*** Begin section ***

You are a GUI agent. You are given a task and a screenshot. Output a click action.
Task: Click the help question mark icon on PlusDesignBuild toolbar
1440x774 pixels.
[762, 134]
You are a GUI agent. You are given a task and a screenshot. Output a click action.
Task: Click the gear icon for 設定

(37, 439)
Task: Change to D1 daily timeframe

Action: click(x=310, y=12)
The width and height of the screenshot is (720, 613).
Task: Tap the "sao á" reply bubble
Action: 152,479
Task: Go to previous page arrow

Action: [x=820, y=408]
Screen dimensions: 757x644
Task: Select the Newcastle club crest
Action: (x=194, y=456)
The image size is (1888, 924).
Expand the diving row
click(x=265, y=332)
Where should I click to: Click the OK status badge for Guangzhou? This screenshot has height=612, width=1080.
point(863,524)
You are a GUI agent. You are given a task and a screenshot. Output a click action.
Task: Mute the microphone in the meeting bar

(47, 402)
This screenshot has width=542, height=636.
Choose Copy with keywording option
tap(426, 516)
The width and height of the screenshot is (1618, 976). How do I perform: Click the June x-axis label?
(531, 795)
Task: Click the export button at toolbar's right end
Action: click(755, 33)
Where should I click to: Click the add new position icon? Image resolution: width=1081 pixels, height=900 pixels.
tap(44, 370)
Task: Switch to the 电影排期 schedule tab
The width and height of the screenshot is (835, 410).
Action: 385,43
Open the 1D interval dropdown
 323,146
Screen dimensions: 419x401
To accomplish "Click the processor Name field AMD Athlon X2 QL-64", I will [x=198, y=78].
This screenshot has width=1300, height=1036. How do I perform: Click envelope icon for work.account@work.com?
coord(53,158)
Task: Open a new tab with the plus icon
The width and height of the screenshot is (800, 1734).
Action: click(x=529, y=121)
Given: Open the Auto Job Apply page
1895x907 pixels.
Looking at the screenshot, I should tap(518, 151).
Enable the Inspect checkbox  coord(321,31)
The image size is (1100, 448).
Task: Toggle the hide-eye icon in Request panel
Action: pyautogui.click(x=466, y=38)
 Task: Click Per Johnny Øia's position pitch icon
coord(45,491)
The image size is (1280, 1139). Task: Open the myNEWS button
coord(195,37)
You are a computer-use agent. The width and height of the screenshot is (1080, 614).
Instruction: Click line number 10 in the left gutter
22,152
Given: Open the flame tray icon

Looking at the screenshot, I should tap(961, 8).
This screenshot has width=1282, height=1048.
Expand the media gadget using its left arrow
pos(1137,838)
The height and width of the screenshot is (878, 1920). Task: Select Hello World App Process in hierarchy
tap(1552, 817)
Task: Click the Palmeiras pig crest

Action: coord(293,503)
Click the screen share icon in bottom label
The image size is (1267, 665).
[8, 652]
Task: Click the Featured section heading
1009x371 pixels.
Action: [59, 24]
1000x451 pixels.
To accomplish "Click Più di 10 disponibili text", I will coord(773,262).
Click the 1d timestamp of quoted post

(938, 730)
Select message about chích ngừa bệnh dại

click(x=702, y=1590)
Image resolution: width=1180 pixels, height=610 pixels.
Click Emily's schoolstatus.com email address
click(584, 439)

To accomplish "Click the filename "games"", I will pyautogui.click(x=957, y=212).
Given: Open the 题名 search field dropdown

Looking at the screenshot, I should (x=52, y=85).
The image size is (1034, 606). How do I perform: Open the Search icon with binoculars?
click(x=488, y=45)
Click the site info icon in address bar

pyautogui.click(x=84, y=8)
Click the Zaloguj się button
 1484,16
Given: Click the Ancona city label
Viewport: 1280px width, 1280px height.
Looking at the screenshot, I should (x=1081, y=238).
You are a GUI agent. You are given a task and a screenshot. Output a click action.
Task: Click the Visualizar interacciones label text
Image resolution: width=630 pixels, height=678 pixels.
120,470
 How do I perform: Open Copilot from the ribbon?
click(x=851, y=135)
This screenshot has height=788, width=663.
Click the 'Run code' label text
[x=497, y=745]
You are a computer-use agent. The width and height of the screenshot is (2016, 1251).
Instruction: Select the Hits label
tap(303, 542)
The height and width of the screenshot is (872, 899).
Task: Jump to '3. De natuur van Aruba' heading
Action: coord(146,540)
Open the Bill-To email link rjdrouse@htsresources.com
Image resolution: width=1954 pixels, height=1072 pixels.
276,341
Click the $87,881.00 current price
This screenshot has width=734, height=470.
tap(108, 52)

*** End section ***

> [Try it] Repeat each record in full; every line must match exactly.

> [Result for this task]
You are a GUI agent. You are given a task and a screenshot. Output a click action.
Task: Click the help question mark icon on PlusDesignBuild toolbar
1440x774 pixels.
[762, 134]
You are a GUI agent. You are given a task and a screenshot. Output a click action.
Task: Click the gear icon for 設定

(37, 439)
Task: Change to D1 daily timeframe

Action: click(x=310, y=12)
The width and height of the screenshot is (720, 613).
Task: Tap the "sao á" reply bubble
Action: 152,479
Task: Go to previous page arrow

Action: [x=820, y=408]
Screen dimensions: 757x644
Task: Select the Newcastle club crest
Action: (x=194, y=456)
The image size is (1888, 924).
Expand the diving row
click(x=265, y=332)
Where should I click to: Click the OK status badge for Guangzhou? This screenshot has height=612, width=1080.
point(863,524)
You are a GUI agent. You are given a task and a screenshot. Output a click action.
Task: Mute the microphone in the meeting bar

(47, 402)
This screenshot has width=542, height=636.
Choose Copy with keywording option
tap(426, 516)
The width and height of the screenshot is (1618, 976). How do I perform: Click the June x-axis label?
(531, 795)
Task: Click the export button at toolbar's right end
Action: click(755, 33)
Where should I click to: Click the add new position icon? Image resolution: width=1081 pixels, height=900 pixels.
tap(44, 370)
Task: Switch to the 电影排期 schedule tab
The width and height of the screenshot is (835, 410).
Action: 385,43
Open the 1D interval dropdown
 323,146
Screen dimensions: 419x401
To accomplish "Click the processor Name field AMD Athlon X2 QL-64", I will [x=198, y=78].
This screenshot has width=1300, height=1036. How do I perform: Click envelope icon for work.account@work.com?
coord(53,158)
Task: Open a new tab with the plus icon
The width and height of the screenshot is (800, 1734).
Action: click(x=529, y=121)
Given: Open the Auto Job Apply page
1895x907 pixels.
Looking at the screenshot, I should tap(518, 151).
Enable the Inspect checkbox  coord(321,31)
The image size is (1100, 448).
Task: Toggle the hide-eye icon in Request panel
Action: pyautogui.click(x=466, y=38)
 Task: Click Per Johnny Øia's position pitch icon
coord(45,491)
The image size is (1280, 1139). Task: Open the myNEWS button
coord(195,37)
You are a computer-use agent. The width and height of the screenshot is (1080, 614).
Instruction: Click line number 10 in the left gutter
22,152
Given: Open the flame tray icon

Looking at the screenshot, I should tap(961, 8).
This screenshot has width=1282, height=1048.
Expand the media gadget using its left arrow
pos(1137,838)
The height and width of the screenshot is (878, 1920). Task: Select Hello World App Process in hierarchy
tap(1552, 817)
Task: Click the Palmeiras pig crest

Action: coord(293,503)
Click the screen share icon in bottom label
The image size is (1267, 665).
[8, 652]
Task: Click the Featured section heading
1009x371 pixels.
Action: [59, 24]
1000x451 pixels.
To accomplish "Click Più di 10 disponibili text", I will coord(773,262).
Click the 1d timestamp of quoted post

(938, 730)
Select message about chích ngừa bệnh dại

click(x=702, y=1590)
Image resolution: width=1180 pixels, height=610 pixels.
Click Emily's schoolstatus.com email address
click(584, 439)

To accomplish "Click the filename "games"", I will pyautogui.click(x=957, y=212).
Given: Open the 题名 search field dropdown

Looking at the screenshot, I should (x=52, y=85).
The image size is (1034, 606). How do I perform: Open the Search icon with binoculars?
click(x=488, y=45)
Click the site info icon in address bar

pyautogui.click(x=84, y=8)
Click the Zaloguj się button
 1484,16
Given: Click the Ancona city label
Viewport: 1280px width, 1280px height.
Looking at the screenshot, I should (x=1081, y=238).
You are a GUI agent. You are given a task and a screenshot. Output a click action.
Task: Click the Visualizar interacciones label text
Image resolution: width=630 pixels, height=678 pixels.
120,470
 How do I perform: Open Copilot from the ribbon?
click(x=851, y=135)
This screenshot has height=788, width=663.
Click the 'Run code' label text
[x=497, y=745]
You are a computer-use agent. The width and height of the screenshot is (2016, 1251).
Instruction: Select the Hits label
tap(303, 542)
The height and width of the screenshot is (872, 899).
Task: Jump to '3. De natuur van Aruba' heading
Action: coord(146,540)
Open the Bill-To email link rjdrouse@htsresources.com
Image resolution: width=1954 pixels, height=1072 pixels.
276,341
Click the $87,881.00 current price
This screenshot has width=734, height=470.
tap(108, 52)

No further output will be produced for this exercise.